To further assess the Ad ICR immunization strategy, we established a murine lethal rectal challenge model with HSV-2 (Supplementary Figure S2 online). HSV-2 is a highly pathogenic virus, and infection with HSV-2 has often been associated with human immunodeficiency virus transmission as a cofactor.30, 31 and 32 After ICR immunization with Ad encoding HSV glycoprotein B (AdgB), a similar level of antigen-specific IFN-γ-secreting CD8+ T cells was elicited as we had previously seen for ICR immunization with AdOVA, representing an approximately ninefold increase compared to IN or SC immunization (data not shown). We found that ICR immunized animals showed almost full protection from lethal challenge with HSV-2, as assessed by pathology score, virus shedding in the rectal lumen and mortality (Figure 5a and Supplementary Figure S3 online). However, IN and SC immunized animals were significantly less protected (Figure 5a). It is worth noting that both CD8+ T cells, IFN-γ, and a Th1 type response are essential for such mucosal protection because mice deficient in CD8 (CD8−/−), IFN-γ (IFN-γ−/−), or interleukin (IL)-12 (IL-12−/−) were almost completely unprotected (Supplementary Figure S4 online). We also found that it is important to include priming immunization at the large intestine to induce full colorectal protection, as a prime–boost protocol at the nose (IN/IN) was still found to be not as effective as ICR priming with IN boost (Supplementary Figure S5A online). These data indicated that ICR immunization with Ad can induce strong mucosal immunity and local protection against infectious agents.

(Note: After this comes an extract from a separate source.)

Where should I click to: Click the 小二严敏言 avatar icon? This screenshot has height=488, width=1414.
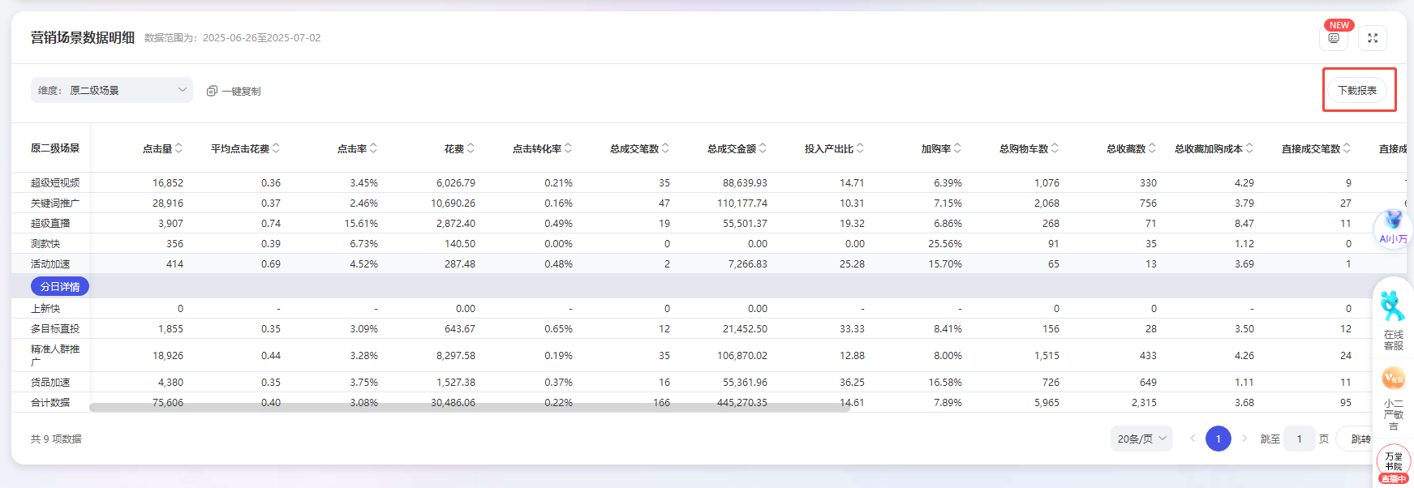click(x=1393, y=379)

Vaccination at the large intestine against vaginal virus challenge
Finally, we asked whether this Ad large intestinal immunization strategy can provide effective protection against viral infection at the vaginal mucosa, as there are limitations in immunizing via the genital tract. We found that delivering Ad directly to the vaginal mucosa (intravaginal, IVAG) could not lead to comparable antigen expression unless animals were pretreated with Depo-Provera (Supplementary Figure 1 online). However, no protection against either vaginal or rectal challenge with HSV-2 was seen after IVAG administration of AdgB, regardless of earlier Depo-Provera treatment (Supplementary Figure 6 online). In contrast, AdOVA ICR immunized mice had nearly undetectable levels of infectious vaccinia virus recovered from either vaginal tissue or ovaries after vaginal challenge with VV-OVA (Figure 4b, right panel). After SC or IN immunization with AdOVA, however, no animals were protected from this vaginal challenge (Figure 4b, right panel). In the herpes challenge model, Ad ICR immunized mice were effectively protected from vaginal challenge with a lethal dose of HSV-2, whereas IN and SC immunized animals were marginally protected (Figure 5b). In addition, as described above, it is important to have the primary immunization at the large intestine to induce full vaginal protection, as IN/IN prime/boost immunization was still found to be not as effective as ICR/IN prime–boost immunization (Supplementary Figure S5b online). Thus, our results suggest that primary vaccination at the large intestinal mucosa represents a more effective way to achieve vaginal protection in addition to rectal protection against infectious viral challenge.
Discussion
In addition to transmission through the genitourinary tract, rectal transmission is a major mode of infection adding to the development of widespread sexually transmitted infections,33, 34 in apparent pandemic proportions for decades. Developing a vaccination strategy that can effectively control either route of infection has been challenging. The development of protective immunity against these infections requires an effective approach with a powerful antigen delivery system and an appropriate route for vaccination. Using a highly pathogenic HSV-2 lethal challenge model, we show here that primary immunization at the large intestinal mucosa with Ad expressing glycoprotein B induced almost complete protection against subsequent rectal challenge of HSV-2. Additionally, such immunization conferred efficient protection at the vaginal mucosa against HSV-2 challenge. We reasoned that using viral vectors as vaccines would be suitable for induction of antiviral infection immunity because these vectors target the same specific arms of the immune system as do viruses in nature. However, more importantly, priming at the large intestinal mucosa should be advantageous in protecting against sexually transmitted infections because the most effective protection is induced at the site of immunization and the neighboring vaginal mucosa.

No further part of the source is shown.